- Saved data entries -

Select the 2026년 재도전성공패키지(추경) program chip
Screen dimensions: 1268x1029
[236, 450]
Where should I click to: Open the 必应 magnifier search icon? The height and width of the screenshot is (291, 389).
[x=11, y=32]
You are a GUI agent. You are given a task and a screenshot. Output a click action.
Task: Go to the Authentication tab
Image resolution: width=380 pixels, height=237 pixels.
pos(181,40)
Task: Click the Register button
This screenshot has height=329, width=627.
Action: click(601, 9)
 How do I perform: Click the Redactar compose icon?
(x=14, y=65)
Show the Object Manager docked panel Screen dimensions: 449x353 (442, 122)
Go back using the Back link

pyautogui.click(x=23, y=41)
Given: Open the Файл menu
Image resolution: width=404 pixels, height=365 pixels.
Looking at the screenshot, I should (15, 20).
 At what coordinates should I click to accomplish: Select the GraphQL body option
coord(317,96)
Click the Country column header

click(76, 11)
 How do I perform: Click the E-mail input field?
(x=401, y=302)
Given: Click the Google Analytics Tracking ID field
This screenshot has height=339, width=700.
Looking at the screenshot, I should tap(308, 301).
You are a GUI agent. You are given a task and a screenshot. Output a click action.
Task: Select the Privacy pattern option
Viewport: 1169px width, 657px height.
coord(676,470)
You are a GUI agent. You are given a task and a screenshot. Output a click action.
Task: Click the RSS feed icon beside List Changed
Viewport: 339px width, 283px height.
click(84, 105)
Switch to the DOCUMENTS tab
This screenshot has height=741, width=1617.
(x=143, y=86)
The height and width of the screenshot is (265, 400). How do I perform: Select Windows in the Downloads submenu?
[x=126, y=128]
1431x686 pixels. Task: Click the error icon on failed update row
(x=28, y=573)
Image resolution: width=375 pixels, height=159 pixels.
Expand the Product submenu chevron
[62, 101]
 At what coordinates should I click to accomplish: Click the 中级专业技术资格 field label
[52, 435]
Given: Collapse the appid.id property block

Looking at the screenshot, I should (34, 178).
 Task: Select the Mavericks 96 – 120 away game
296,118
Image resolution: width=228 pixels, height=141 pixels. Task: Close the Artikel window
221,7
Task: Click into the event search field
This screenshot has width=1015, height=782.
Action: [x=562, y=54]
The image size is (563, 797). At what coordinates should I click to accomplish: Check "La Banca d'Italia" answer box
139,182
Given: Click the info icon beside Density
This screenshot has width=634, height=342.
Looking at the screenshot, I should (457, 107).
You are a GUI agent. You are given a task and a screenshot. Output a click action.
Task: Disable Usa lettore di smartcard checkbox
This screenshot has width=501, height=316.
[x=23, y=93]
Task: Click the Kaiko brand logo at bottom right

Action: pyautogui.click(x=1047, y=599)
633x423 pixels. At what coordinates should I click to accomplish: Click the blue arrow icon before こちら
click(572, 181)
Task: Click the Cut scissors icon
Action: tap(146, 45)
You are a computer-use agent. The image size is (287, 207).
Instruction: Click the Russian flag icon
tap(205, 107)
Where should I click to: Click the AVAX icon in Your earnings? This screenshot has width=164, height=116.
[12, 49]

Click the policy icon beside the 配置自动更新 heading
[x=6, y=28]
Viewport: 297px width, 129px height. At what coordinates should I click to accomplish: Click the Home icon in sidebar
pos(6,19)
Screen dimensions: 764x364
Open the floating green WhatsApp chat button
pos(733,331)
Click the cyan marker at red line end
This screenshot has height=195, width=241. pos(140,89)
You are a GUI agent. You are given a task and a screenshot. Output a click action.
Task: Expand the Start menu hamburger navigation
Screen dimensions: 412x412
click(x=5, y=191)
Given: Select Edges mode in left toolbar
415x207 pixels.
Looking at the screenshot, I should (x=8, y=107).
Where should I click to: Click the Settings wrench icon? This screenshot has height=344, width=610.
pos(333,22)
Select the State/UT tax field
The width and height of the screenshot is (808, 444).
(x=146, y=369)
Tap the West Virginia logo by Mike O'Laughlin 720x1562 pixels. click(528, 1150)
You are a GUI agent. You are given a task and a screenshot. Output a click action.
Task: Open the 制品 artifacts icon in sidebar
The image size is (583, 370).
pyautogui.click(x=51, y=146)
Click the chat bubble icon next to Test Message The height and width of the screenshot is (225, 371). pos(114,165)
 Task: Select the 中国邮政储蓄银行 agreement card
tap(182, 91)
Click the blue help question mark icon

- Assignment -
Without altering a single word, set down all the entries again.

- Exercise solution -
Select the 2026년 재도전성공패키지(추경) program chip
Screen dimensions: 1268x1029
[236, 450]
Where should I click to: Open the 必应 magnifier search icon? The height and width of the screenshot is (291, 389).
[x=11, y=32]
You are a GUI agent. You are given a task and a screenshot. Output a click action.
Task: Go to the Authentication tab
Image resolution: width=380 pixels, height=237 pixels.
pos(181,40)
Task: Click the Register button
This screenshot has height=329, width=627.
Action: click(601, 9)
 How do I perform: Click the Redactar compose icon?
(x=14, y=65)
Show the Object Manager docked panel Screen dimensions: 449x353 (442, 122)
Go back using the Back link

pyautogui.click(x=23, y=41)
Given: Open the Файл menu
Image resolution: width=404 pixels, height=365 pixels.
Looking at the screenshot, I should (15, 20).
 At what coordinates should I click to accomplish: Select the GraphQL body option
coord(317,96)
Click the Country column header

click(76, 11)
 How do I perform: Click the E-mail input field?
(x=401, y=302)
Given: Click the Google Analytics Tracking ID field
This screenshot has height=339, width=700.
Looking at the screenshot, I should tap(308, 301).
You are a GUI agent. You are given a task and a screenshot. Output a click action.
Task: Select the Privacy pattern option
Viewport: 1169px width, 657px height.
coord(676,470)
You are a GUI agent. You are given a task and a screenshot. Output a click action.
Task: Click the RSS feed icon beside List Changed
Viewport: 339px width, 283px height.
click(84, 105)
Switch to the DOCUMENTS tab
This screenshot has height=741, width=1617.
(x=143, y=86)
The height and width of the screenshot is (265, 400). How do I perform: Select Windows in the Downloads submenu?
[x=126, y=128]
1431x686 pixels. Task: Click the error icon on failed update row
(x=28, y=573)
Image resolution: width=375 pixels, height=159 pixels.
Expand the Product submenu chevron
[62, 101]
 At what coordinates should I click to accomplish: Click the 中级专业技术资格 field label
[52, 435]
Given: Collapse the appid.id property block

Looking at the screenshot, I should (34, 178).
 Task: Select the Mavericks 96 – 120 away game
296,118
Image resolution: width=228 pixels, height=141 pixels. Task: Close the Artikel window
221,7
Task: Click into the event search field
This screenshot has width=1015, height=782.
Action: [x=562, y=54]
The image size is (563, 797). At what coordinates should I click to accomplish: Check "La Banca d'Italia" answer box
139,182
Given: Click the info icon beside Density
This screenshot has width=634, height=342.
Looking at the screenshot, I should (457, 107).
You are a GUI agent. You are given a task and a screenshot. Output a click action.
Task: Disable Usa lettore di smartcard checkbox
This screenshot has width=501, height=316.
[x=23, y=93]
Task: Click the Kaiko brand logo at bottom right

Action: pyautogui.click(x=1047, y=599)
633x423 pixels. At what coordinates should I click to accomplish: Click the blue arrow icon before こちら
click(572, 181)
Task: Click the Cut scissors icon
Action: tap(146, 45)
You are a computer-use agent. The image size is (287, 207).
Instruction: Click the Russian flag icon
tap(205, 107)
Where should I click to: Click the AVAX icon in Your earnings? This screenshot has width=164, height=116.
[12, 49]

Click the policy icon beside the 配置自动更新 heading
[x=6, y=28]
Viewport: 297px width, 129px height. At what coordinates should I click to accomplish: Click the Home icon in sidebar
pos(6,19)
Screen dimensions: 764x364
Open the floating green WhatsApp chat button
pos(733,331)
Click the cyan marker at red line end
This screenshot has height=195, width=241. pos(140,89)
You are a GUI agent. You are given a task and a screenshot. Output a click action.
Task: Expand the Start menu hamburger navigation
Screen dimensions: 412x412
click(x=5, y=191)
Given: Select Edges mode in left toolbar
415x207 pixels.
Looking at the screenshot, I should (x=8, y=107).
Where should I click to: Click the Settings wrench icon? This screenshot has height=344, width=610.
pos(333,22)
Select the State/UT tax field
The width and height of the screenshot is (808, 444).
(x=146, y=369)
Tap the West Virginia logo by Mike O'Laughlin 720x1562 pixels. click(528, 1150)
You are a GUI agent. You are given a task and a screenshot. Output a click action.
Task: Open the 制品 artifacts icon in sidebar
The image size is (583, 370).
pyautogui.click(x=51, y=146)
Click the chat bubble icon next to Test Message The height and width of the screenshot is (225, 371). pos(114,165)
 Task: Select the 中国邮政储蓄银行 agreement card
tap(182, 91)
Click the blue help question mark icon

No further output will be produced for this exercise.